§ **SOURCE DOCUMENT**
Cannabinoid Synergy With Hyperbaric Oxygen
Dr. Bogner’s presentation at AutismOne 2018 on Cannabinoid Synergy
The literature supports various pathophysiologies in individuals affected with autism spectrum disorder (ASD), including cerebral hypoperfusion, inflammation, mitochondrial dysfunction and oxidative stress. It has been hypothesized that children affected with ASD might benefit from Hyperbaric oxygen treatment (HBOT) owing to the increase in cerebral perfusion occurring during treatment. Here I present my theories on potential cannabinoid synergy with hyperbarics.
The cell-danger response and endocannabinoid signaling pathways have been described as possible key elements in the pathophysiology of microglia driven neuroinflammation, with resulting behavioral problems associated with ASD.
Cannabinoid Synergy = Phytocannabinoid + Hyperbaric Oxygen Synergy
With the growing body of evidence in the literature that describes beneficial phytocannabinoid effects in patients affected with ASD, we highlight the principle mechanisms of a novel concept, e.g. phytocannabinoid-hyperbaric-oxygen synergy and its role in paving the way for faster and lasting clinical benefits. HBOT is approved for several clinical disorders including decompression sickness, gas gangrene, cyanide poisoning and diabetic wounds. Inhalation of above-atmospheric oxygen might result in an elevation of arterial partial pressure of oxygen, leading to increased oxygen delivery to the brain.
HBOT might also have anti-inflammatory properties due to the reduction of pro-inflammatory cytokines (tumor necrosis factor–α, interferon-γ, and interleukins 1 and 6). Furthermore, HBOT might improve mitochondrial dysfunction, as well as up-regulate the production of antioxidant enzymes. While some studies suggest improved cerebral perfusion, others showed decreased markers of inflammation and did not worsen oxidative stress markers in children with ASD. In the reviewed studies, HBOT had minimal adverse effects and was well tolerated.
Most of the reviewed studies relied on changes in behavioral measurements, which may lag behind physiological changes. In our protocol, we utilize different ATAs in monoplace chambers for all ASD children. The molecular collusion of hyperbaric oxygen and phytocannabinoids suggests synergistic properties, aiding in anti-inflammation, detoxification, improved synaptic plasticity and central nervous system homeostasis.

[Collected data]
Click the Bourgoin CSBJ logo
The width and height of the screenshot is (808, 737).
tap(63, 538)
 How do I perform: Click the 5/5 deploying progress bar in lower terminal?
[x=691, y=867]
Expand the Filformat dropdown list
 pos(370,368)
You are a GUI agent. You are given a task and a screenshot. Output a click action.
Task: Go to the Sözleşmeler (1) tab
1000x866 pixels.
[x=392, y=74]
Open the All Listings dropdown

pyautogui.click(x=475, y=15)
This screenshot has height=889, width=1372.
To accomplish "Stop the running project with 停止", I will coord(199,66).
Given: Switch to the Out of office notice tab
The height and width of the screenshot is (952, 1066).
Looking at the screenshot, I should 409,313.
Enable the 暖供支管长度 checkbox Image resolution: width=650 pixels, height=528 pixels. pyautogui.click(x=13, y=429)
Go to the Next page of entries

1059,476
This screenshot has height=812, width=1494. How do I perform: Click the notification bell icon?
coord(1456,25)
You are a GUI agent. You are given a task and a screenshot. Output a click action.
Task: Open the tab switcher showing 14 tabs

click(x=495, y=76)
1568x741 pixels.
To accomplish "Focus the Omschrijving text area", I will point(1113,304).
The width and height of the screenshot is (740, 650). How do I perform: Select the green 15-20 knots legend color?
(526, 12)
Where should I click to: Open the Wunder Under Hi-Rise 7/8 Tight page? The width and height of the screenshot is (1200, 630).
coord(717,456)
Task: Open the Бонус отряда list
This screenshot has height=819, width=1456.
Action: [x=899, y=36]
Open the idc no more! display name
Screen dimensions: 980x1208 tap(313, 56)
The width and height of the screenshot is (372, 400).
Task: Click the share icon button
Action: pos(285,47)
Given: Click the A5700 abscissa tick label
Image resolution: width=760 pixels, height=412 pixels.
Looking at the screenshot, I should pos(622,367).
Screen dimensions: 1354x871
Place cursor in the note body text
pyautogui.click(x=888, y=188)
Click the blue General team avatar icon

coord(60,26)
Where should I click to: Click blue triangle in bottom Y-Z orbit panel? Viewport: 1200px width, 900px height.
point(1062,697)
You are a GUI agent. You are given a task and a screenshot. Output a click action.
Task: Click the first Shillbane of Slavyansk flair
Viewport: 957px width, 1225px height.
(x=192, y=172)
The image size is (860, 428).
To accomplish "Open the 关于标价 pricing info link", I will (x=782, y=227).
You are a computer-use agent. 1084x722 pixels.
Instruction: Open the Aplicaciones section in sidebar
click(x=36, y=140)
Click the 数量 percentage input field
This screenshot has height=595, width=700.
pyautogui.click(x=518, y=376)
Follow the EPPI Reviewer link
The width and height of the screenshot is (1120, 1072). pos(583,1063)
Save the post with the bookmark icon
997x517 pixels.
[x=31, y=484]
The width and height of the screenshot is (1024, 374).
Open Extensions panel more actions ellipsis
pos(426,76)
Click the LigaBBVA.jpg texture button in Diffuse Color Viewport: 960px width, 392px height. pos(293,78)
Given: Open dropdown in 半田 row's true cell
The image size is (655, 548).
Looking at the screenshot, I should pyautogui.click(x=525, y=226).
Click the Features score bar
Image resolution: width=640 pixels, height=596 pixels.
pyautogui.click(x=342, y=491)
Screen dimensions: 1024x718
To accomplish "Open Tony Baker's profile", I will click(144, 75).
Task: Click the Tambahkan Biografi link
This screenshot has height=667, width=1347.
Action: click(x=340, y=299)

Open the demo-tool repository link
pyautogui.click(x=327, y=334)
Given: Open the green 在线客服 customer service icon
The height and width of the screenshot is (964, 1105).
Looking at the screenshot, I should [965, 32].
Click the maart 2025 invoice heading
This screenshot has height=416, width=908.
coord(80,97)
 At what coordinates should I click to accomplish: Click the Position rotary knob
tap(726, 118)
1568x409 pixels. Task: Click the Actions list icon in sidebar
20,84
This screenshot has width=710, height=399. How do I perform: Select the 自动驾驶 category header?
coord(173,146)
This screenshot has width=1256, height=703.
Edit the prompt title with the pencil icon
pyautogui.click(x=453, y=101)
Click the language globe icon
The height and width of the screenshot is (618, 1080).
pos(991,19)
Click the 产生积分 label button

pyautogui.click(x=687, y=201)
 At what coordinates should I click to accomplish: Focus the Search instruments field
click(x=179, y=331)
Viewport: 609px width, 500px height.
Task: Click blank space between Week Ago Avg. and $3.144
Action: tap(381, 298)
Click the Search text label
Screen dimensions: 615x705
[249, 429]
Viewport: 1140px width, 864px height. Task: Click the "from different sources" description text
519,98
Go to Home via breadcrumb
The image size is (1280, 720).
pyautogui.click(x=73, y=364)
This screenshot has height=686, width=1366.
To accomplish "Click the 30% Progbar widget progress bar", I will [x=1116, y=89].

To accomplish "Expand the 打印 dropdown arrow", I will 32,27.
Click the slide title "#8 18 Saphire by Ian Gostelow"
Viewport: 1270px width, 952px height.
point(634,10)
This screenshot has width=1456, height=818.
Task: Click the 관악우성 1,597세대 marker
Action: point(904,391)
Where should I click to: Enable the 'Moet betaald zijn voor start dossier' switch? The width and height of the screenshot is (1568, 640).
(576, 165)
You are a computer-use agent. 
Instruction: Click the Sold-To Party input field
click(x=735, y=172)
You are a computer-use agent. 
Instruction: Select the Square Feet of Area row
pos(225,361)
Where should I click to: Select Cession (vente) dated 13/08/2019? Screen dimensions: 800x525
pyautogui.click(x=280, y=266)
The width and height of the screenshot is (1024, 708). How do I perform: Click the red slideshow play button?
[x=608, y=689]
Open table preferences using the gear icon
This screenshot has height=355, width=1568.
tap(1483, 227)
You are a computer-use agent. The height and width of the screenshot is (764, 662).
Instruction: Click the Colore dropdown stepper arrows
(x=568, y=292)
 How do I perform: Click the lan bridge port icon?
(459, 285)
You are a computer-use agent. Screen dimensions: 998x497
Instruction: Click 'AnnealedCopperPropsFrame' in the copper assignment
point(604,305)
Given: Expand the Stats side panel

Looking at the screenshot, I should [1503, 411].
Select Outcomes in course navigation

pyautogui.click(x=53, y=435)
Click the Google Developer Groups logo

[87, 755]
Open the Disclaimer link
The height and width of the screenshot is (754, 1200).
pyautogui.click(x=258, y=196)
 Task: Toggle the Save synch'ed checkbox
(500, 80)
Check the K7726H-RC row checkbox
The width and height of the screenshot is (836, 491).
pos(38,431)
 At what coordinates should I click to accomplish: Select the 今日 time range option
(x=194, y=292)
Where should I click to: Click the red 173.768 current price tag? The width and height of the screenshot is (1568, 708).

§ **PROMPT A**
Answer these questions from the page on cannabinoid synergy with hyperbaric oxygen:
(i) At what event did Dr. Bogner give the presentation?
(ii) Which clinical disorders is HBOT approved for?
(iii) What type of chamber does the protocol use for all ASD children?
§ **PROMPT B**
Repeat the text of the page on cannabinoid synergy with hyperbaric oxygen between "Cannabinoid Synergy With Hyperbaric Oxygen" and "associated with ASD.", inclusive.

§ **EXERCISE OUTPUT A**
(i) AutismOne 2018
(ii) Decompression sickness, gas gangrene, cyanide poisoning and diabetic wounds
(iii) Monoplace chambers

§ **EXERCISE OUTPUT B**
Cannabinoid Synergy With Hyperbaric Oxygen
Dr. Bogner’s presentation at AutismOne 2018 on Cannabinoid Synergy
The literature supports various pathophysiologies in individuals affected with autism spectrum disorder (ASD), including cerebral hypoperfusion, inflammation, mitochondrial dysfunction and oxidative stress. It has been hypothesized that children affected with ASD might benefit from Hyperbaric oxygen treatment (HBOT) owing to the increase in cerebral perfusion occurring during treatment. Here I present my theories on potential cannabinoid synergy with hyperbarics.
The cell-danger response and endocannabinoid signaling pathways have been described as possible key elements in the pathophysiology of microglia driven neuroinflammation, with resulting behavioral problems associated with ASD.